Kitsch science fiction stuffed with abuse of language and completely disconnected from reality exasperates you? Bethesda too, and that’s good news for Starfield.

The more time passes, the more fans of role-playing games are impatient while waiting for the future blockbuster signed Bethesda. Even if this one is not expected before the fall, the studio is currently distilling a few details here and there in order to keep the counter of hype at most. Very recently, the studio gave us some new details on the style and the universe of the game and reaffirmed its desire not to fall into excessive “kitsch” science fiction.

In a post published on the Microsoft newsline and spotted by Rock Paper Shotgunartistic director Istvan Pely reaffirmed his desire to offer “a very realistic approach” of science fiction. “There is a connection between current space technology and extrapolating from there”, he explains. A way to give substance to a universe “a bit more down-to-earth and easier to identify with” than a lot of sci-fi out of nowhere.

From a gamer’s perspective, this is pretty exciting news, as it suggests that Bethesda will be devoting extra attention to the series’ tech lore. Certainly a good point, insofar as many works are content to make cookie-cutter science fiction by trying as best they can to legitimize a wobbly scenario with great “quantum” blows and other sleight of hand. linguistic passes without imagination.

The “NASA-Punk” as a foundation

To illustrate this idea of ​​a futuristic atmosphere, but nevertheless anchored in reality, concrete, the animation director Rick Vickens introduced a visual concept with a rather apt name: the “NASA-Punk”. Admittedly, the term is particularly evocative; it is enough on its own to build a mental image of the title, even for those who have not watched any trailer or artwork so far. And apparently this is an element that has been fundamental in the development of the identity of the title.

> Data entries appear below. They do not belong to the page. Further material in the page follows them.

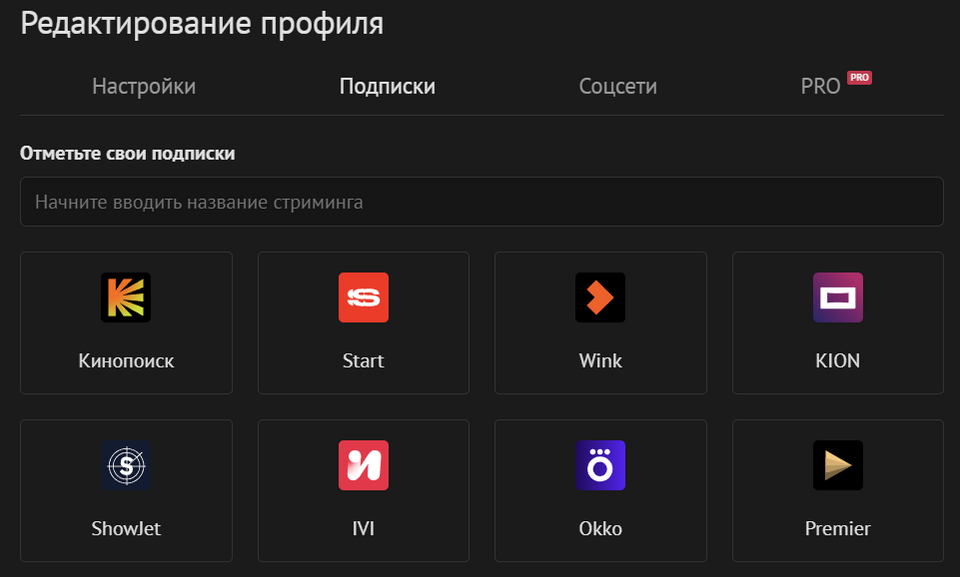Click the red IVI logo icon
This screenshot has height=577, width=960.
tap(363, 465)
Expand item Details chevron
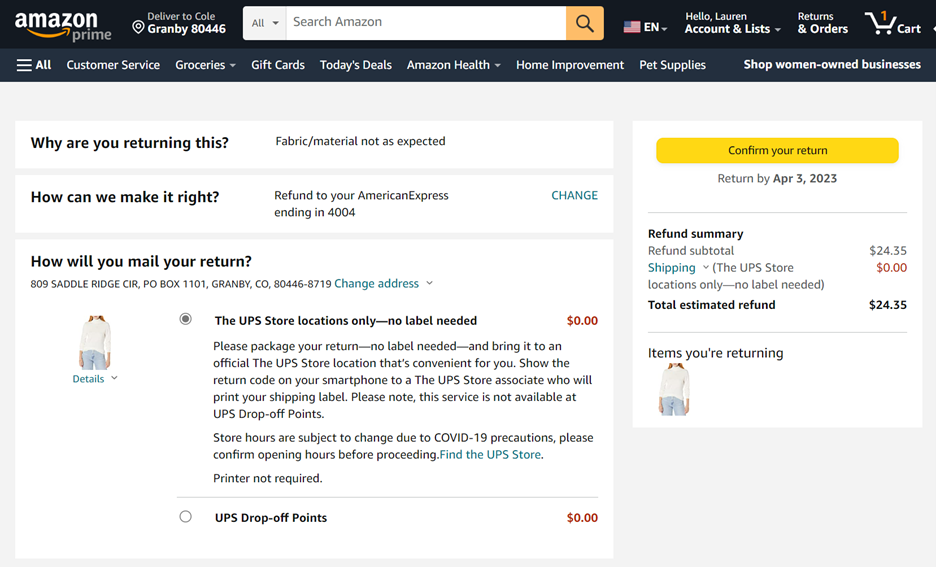Viewport: 936px width, 567px height. tap(114, 378)
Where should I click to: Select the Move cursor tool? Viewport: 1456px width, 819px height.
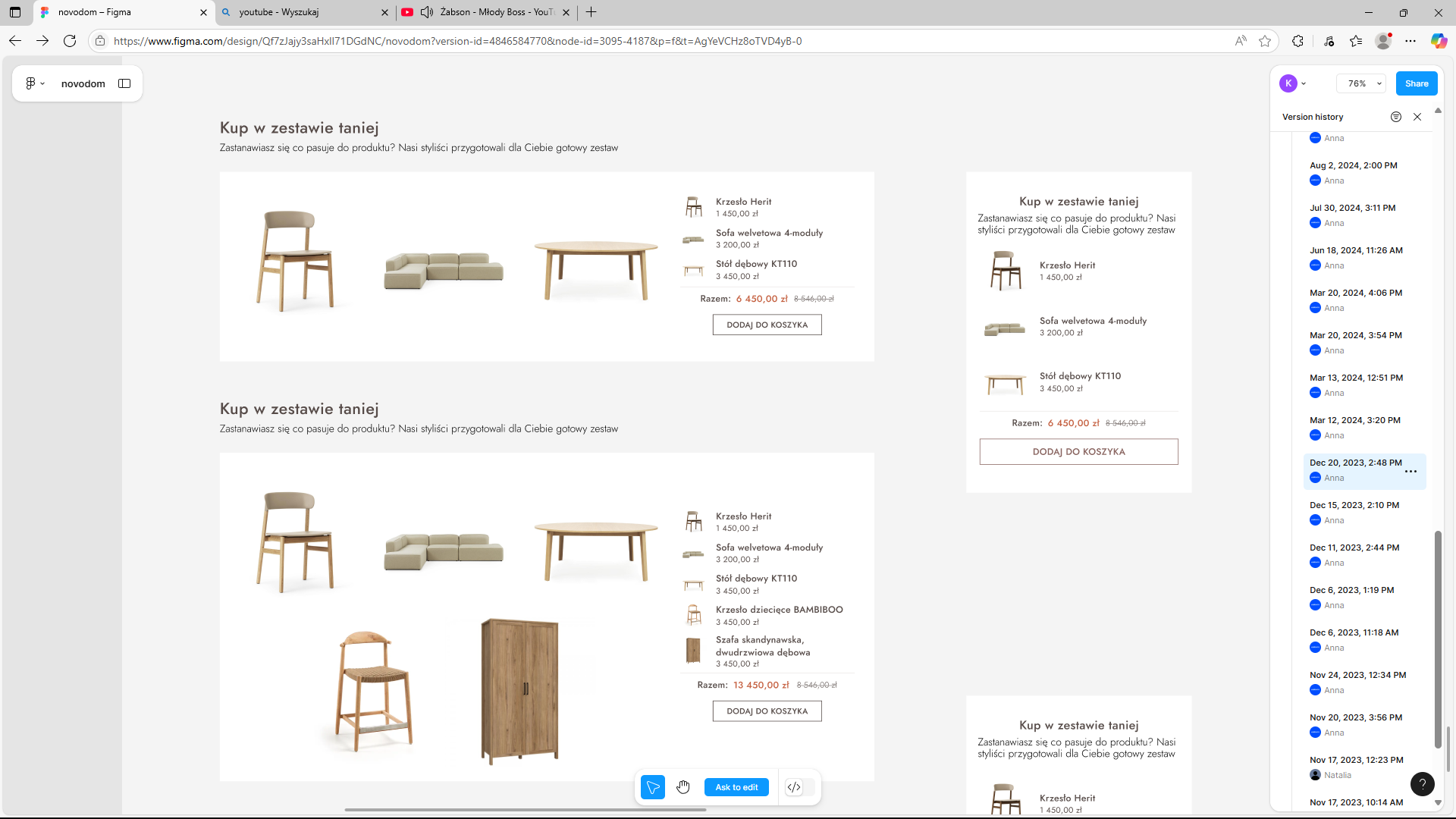pyautogui.click(x=652, y=787)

When we first used the term, the art team could immediately take those two words and do something with them.”, rejoices the artist. “It was just the perfect term for our art direction and to keep everyone on the same page, to have them working with a consistent style.”, he adds.

In the end, it’s a small interview that would probably have been just anecdotal in another context. But in the case of Starfield, these are all the more interesting elements as they seem to show a real investment on the part of Bethesda. Will this be enough to convince players to pre-order the game after the real affront of the Fallout76 episode? The future will tell. But what is certain is that the troops of Todd Howard have once again set the bar very high, and that it will be necessary to assume this status from the first day of the release. The least we can say is that Starfield and Bethesda will be expected at the turn!